[GIVEN RECORDS]
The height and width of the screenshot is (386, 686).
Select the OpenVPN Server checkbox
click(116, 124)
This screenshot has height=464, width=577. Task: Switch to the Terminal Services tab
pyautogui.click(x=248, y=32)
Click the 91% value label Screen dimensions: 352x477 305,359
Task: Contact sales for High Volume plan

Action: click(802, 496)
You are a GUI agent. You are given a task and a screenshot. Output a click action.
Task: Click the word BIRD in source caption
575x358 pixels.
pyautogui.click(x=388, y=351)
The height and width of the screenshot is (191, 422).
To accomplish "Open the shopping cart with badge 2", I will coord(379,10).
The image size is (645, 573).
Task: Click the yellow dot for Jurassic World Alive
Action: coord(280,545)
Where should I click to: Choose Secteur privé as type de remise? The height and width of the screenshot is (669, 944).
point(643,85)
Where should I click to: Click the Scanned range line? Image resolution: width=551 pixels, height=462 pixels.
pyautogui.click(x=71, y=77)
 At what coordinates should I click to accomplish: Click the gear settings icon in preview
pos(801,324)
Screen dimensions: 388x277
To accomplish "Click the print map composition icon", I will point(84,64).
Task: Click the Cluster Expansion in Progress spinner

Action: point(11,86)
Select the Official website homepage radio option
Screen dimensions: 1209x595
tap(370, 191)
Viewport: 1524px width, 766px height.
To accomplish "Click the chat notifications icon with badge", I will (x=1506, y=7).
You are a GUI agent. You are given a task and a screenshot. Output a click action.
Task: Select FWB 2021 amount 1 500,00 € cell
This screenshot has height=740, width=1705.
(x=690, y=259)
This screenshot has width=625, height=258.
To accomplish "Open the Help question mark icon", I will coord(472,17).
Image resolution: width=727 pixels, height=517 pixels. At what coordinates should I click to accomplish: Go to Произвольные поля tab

[JOB] Rewrite all the rows above, replacing "screenshot" with "screen capture" and leaving everything else unchanged.

[COMPLETED TASK]
The height and width of the screen capture is (386, 686).
Select the OpenVPN Server checkbox
click(116, 124)
This screen capture has height=464, width=577. Task: Switch to the Terminal Services tab
pyautogui.click(x=248, y=32)
Click the 91% value label Screen dimensions: 352x477 305,359
Task: Contact sales for High Volume plan

Action: click(802, 496)
You are a GUI agent. You are given a task and a screen capture. Output a click action.
Task: Click the word BIRD in source caption
575x358 pixels.
pyautogui.click(x=388, y=351)
The height and width of the screen capture is (191, 422).
To accomplish "Open the shopping cart with badge 2", I will coord(379,10).
The image size is (645, 573).
Task: Click the yellow dot for Jurassic World Alive
Action: coord(280,545)
Where should I click to: Choose Secteur privé as type de remise? The height and width of the screen capture is (669, 944).
point(643,85)
Where should I click to: Click the Scanned range line? Image resolution: width=551 pixels, height=462 pixels.
pyautogui.click(x=71, y=77)
 At what coordinates should I click to accomplish: Click the gear settings icon in preview
pos(801,324)
Screen dimensions: 388x277
To accomplish "Click the print map composition icon", I will point(84,64).
Task: Click the Cluster Expansion in Progress spinner

Action: point(11,86)
Select the Official website homepage radio option
Screen dimensions: 1209x595
tap(370, 191)
Viewport: 1524px width, 766px height.
To accomplish "Click the chat notifications icon with badge", I will (x=1506, y=7).
You are a GUI agent. You are given a task and a screen capture. Output a click action.
Task: Select FWB 2021 amount 1 500,00 € cell
This screen capture has height=740, width=1705.
(x=690, y=259)
This screen capture has width=625, height=258.
To accomplish "Open the Help question mark icon", I will coord(472,17).
Image resolution: width=727 pixels, height=517 pixels. At what coordinates should I click to accomplish: Go to Произвольные поля tab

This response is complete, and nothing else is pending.